Scott Hoch made a 1 1/2-foot putt on the 18th to beat Davis Love III by one stroke for his 10th career win. He also set tournament and course records with a 21-under 267 total, and his 8-under 64 was the low round of the week.
"My family being here, that's the most special," said Hoch, who walked off the 18th green in triumph surrounded by his wife and two children. "I appreciate them being out because I do play much better when the family is out here."
Mike Weir and Brandel Chamblee finished eight strokes back at 275. Tiger Woods was never a factor, shooting a 71 that left him 13 strokes back in a tie for 20th.
With a tie for 12th in the U.S. Open and a tie for 16th in the Buick Classic, Woods has finished out of the top 10 in his last three tournaments. It's the first time that's happened since 1998.
"It's not like I am struggling to break 90 out there," he said. "I struggled today, yes, but I am still shooting under-par rounds."
Phil Mickelson, who started the day just five strokes back, plummeted off the leaderboard with a quadruple bogey on the par-4 No. 3. He shot a 76 to finish 16 strokes back.
Love had been rock solid all week, leading after the second and third rounds and looking like he wasn't going to give up any ground Sunday.
But Hoch hung close, waiting for Love to make even the slightest of mistakes.
"My game plan was to stick with him, close as I could, just get within shouting distance and maybe he'd get tired and hit some poor shots," Hoch said. "I think that's what happened."
Love made a mistake on the long par-4 16th, sending his second shot into some deep rough downhill from the green. But Hoch didn't take advantage, as his 12-foot birdie putt stopped about a foot short.
Hoch swung his putter like a baseball bat, but he couldn't move it any farther along. When he tapped in, he closed his eyes and tipped his head back in frustration.
But Love made another mistake on 18, and this time, Hoch jumped on it. Hoch teed off first, putting a perfect shot in the middle of the fairway about 180 yards from the green.

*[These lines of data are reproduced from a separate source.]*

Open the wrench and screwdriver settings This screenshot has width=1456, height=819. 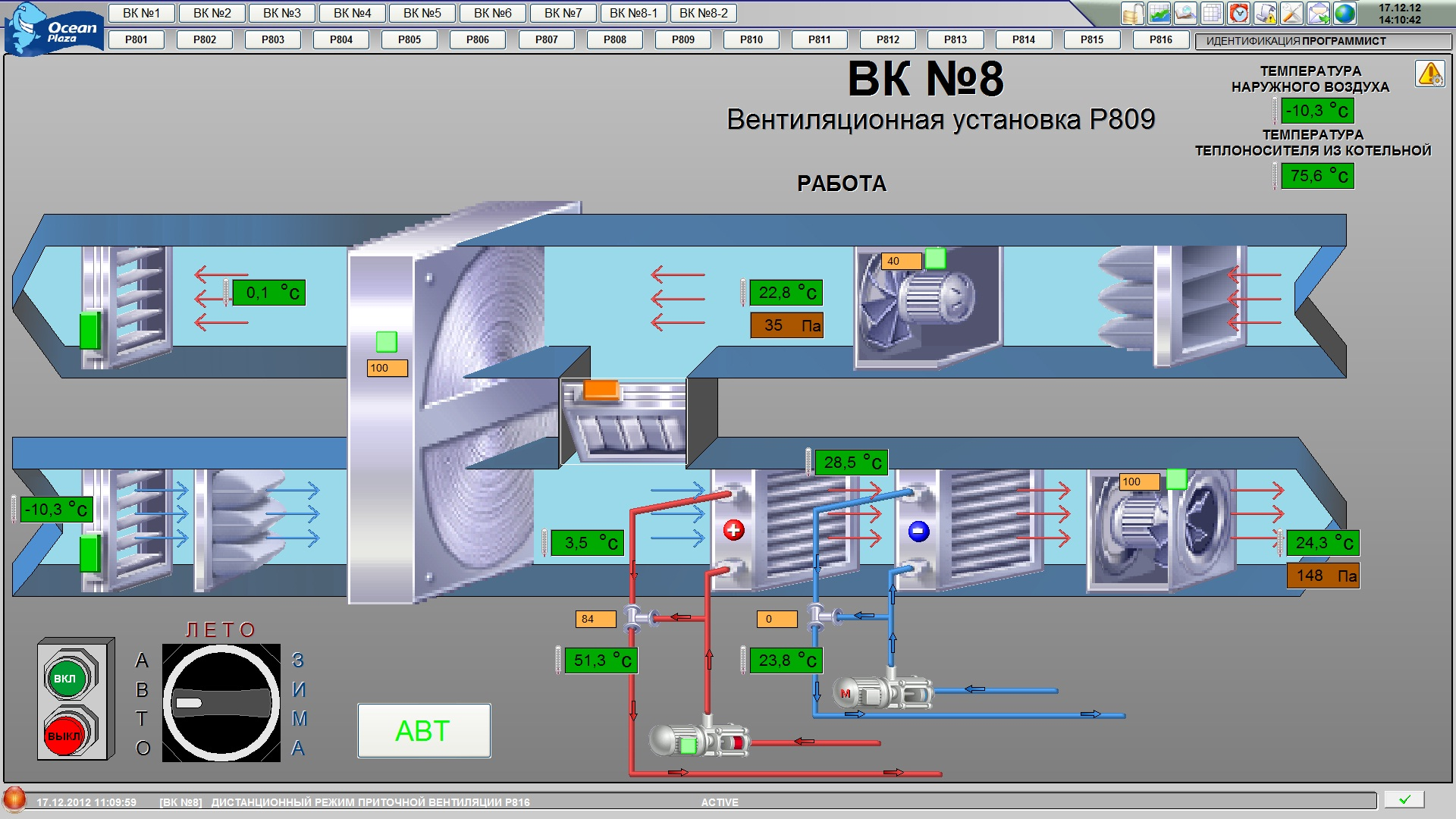tap(1291, 14)
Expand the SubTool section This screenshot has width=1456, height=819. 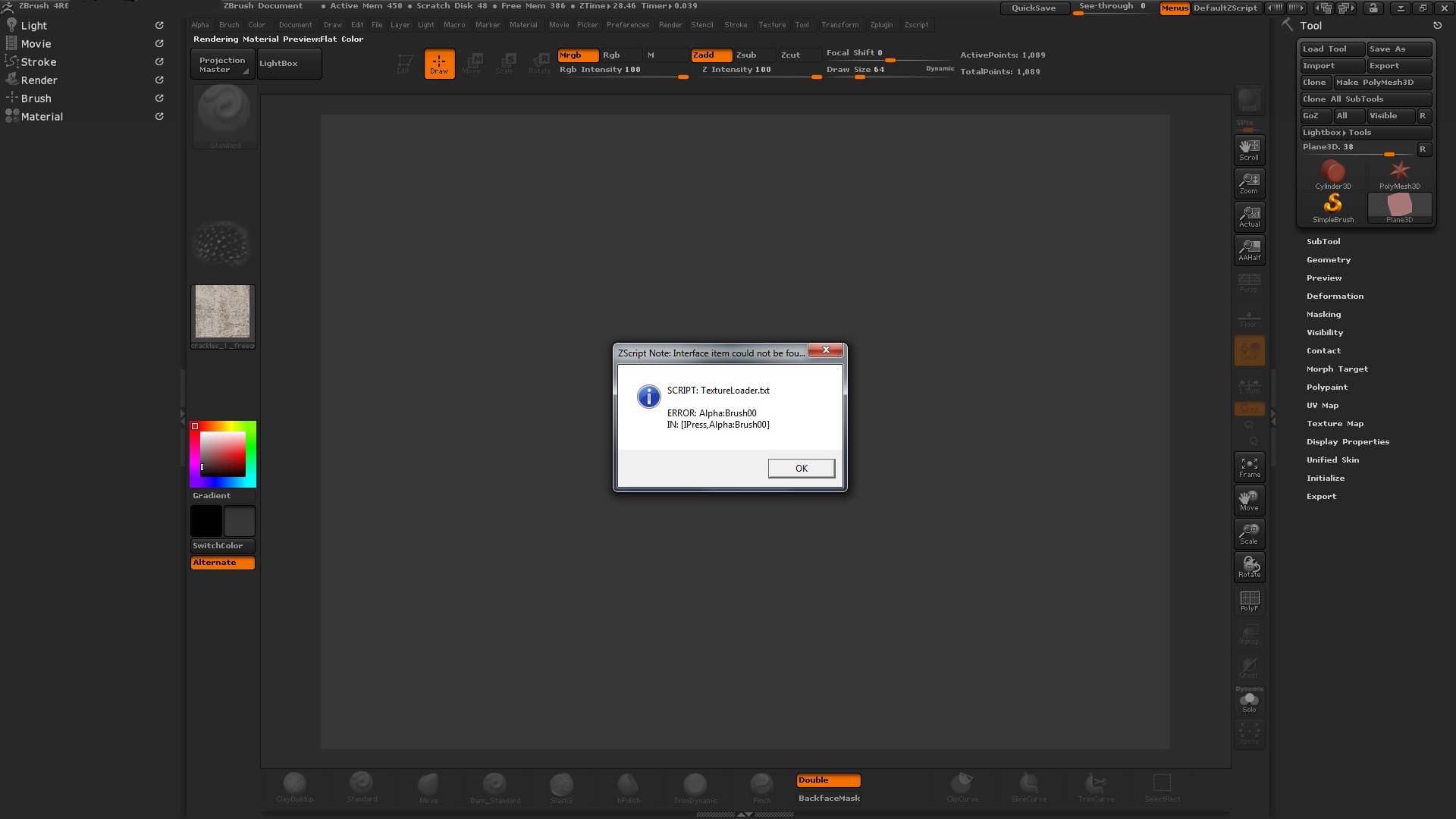(1323, 241)
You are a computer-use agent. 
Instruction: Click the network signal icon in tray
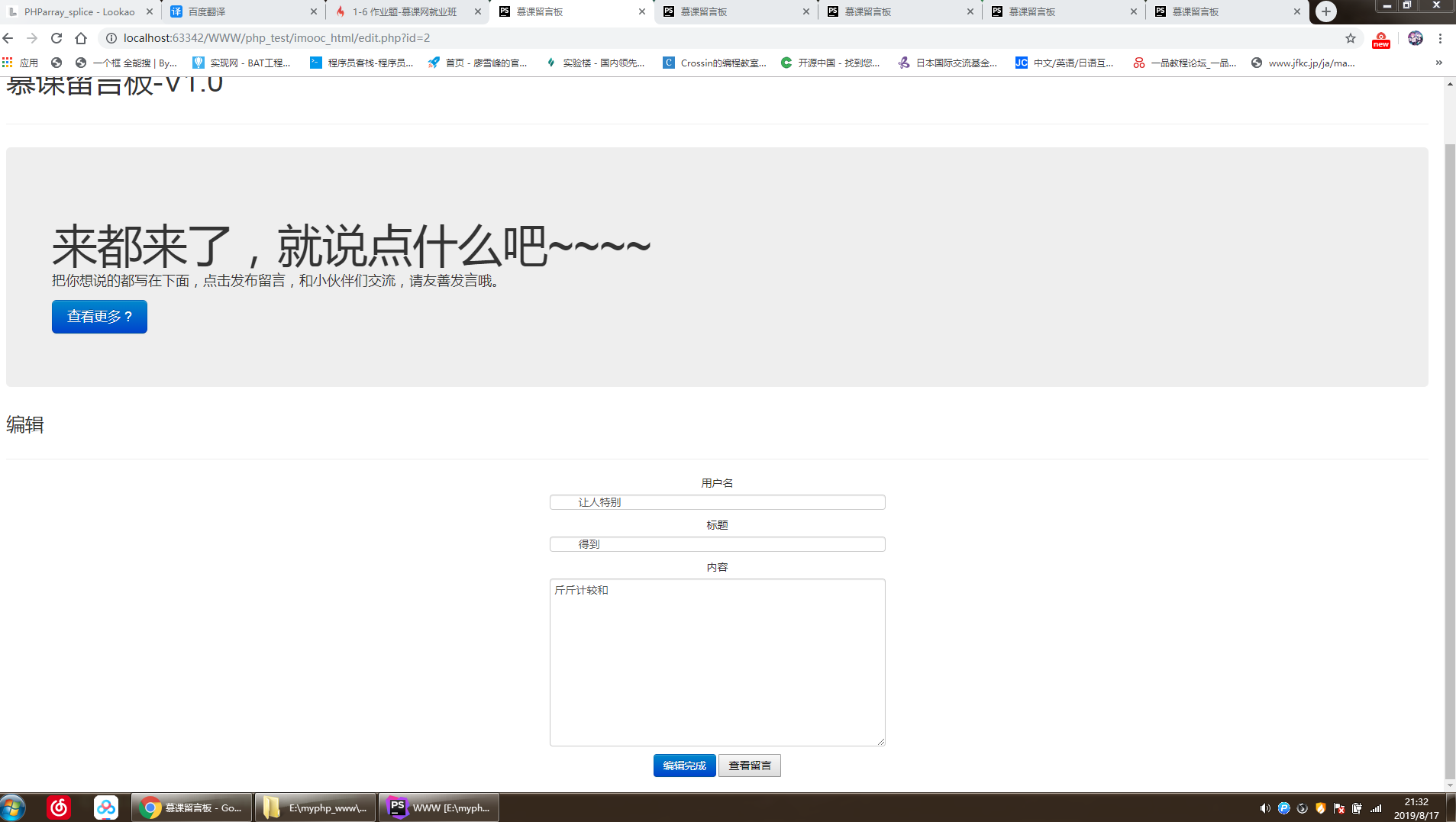coord(1377,807)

Love teed off — and launched his drive so far left it almost hit the corporate tents.
"I don't know what happened," Love said. "Just jumped at it a little bit and tried to maybe get a little more out of it. I don't know. That was definitely my worst swing of the day."
He recovered to reach the green with his third shot, but his 12-foot putt for par lost speed as it reached the hole and slid by on the left side.
As the crowd groaned, Love bent his knees and frowned.
That meant Hoch just had to make his putt, and the Western Open title was his.
"I said let's just stay in the moment, don't look ahead," Hoch said. "When it went in, it just felt great. This is special."
The victory, the second of the year for the 45-year-old, earned Hoch $648,000 and gave him a career-high $2,504,686 for the season. It also moved him from 16th to seventh in the Ryder Cup standings.
The top 10 get automatic bids, and Curtis Strange has two captain's picks.
Hoch's 267 total is the lowest in the 99-year history of the Western Open. The previous overall low was 20-under 268, set by Sam Snead in 1949 at Keller in St. Paul, Minn. Chi Chi Rodriguez also shot a 268 in 1964 on the par-71 Tam O'Shanter in Niles.
The old record at Cog Hill was 19-under 269, done by Nick Price in 1993.
"This is probably the biggest tournament I've won," Hoch said. "And to win two in a year, especially as old as I am, that's something special."
Divots: Love's finish moved him from fourth to third in the Ryder Cup standings, passing David Duval. . . . Dudley Hart's drive on the par-5 9th flew into a garbage can. He still ended up with a par. "We didn't have to pull it out," Hart said. "Good thing I didn't have to search through the garbage." . . . Attendance for the week was 197,715, the highest since 1997. . . . The total purse for the Western Open was a record $3.6 million. The tournament is sponsored by Advil.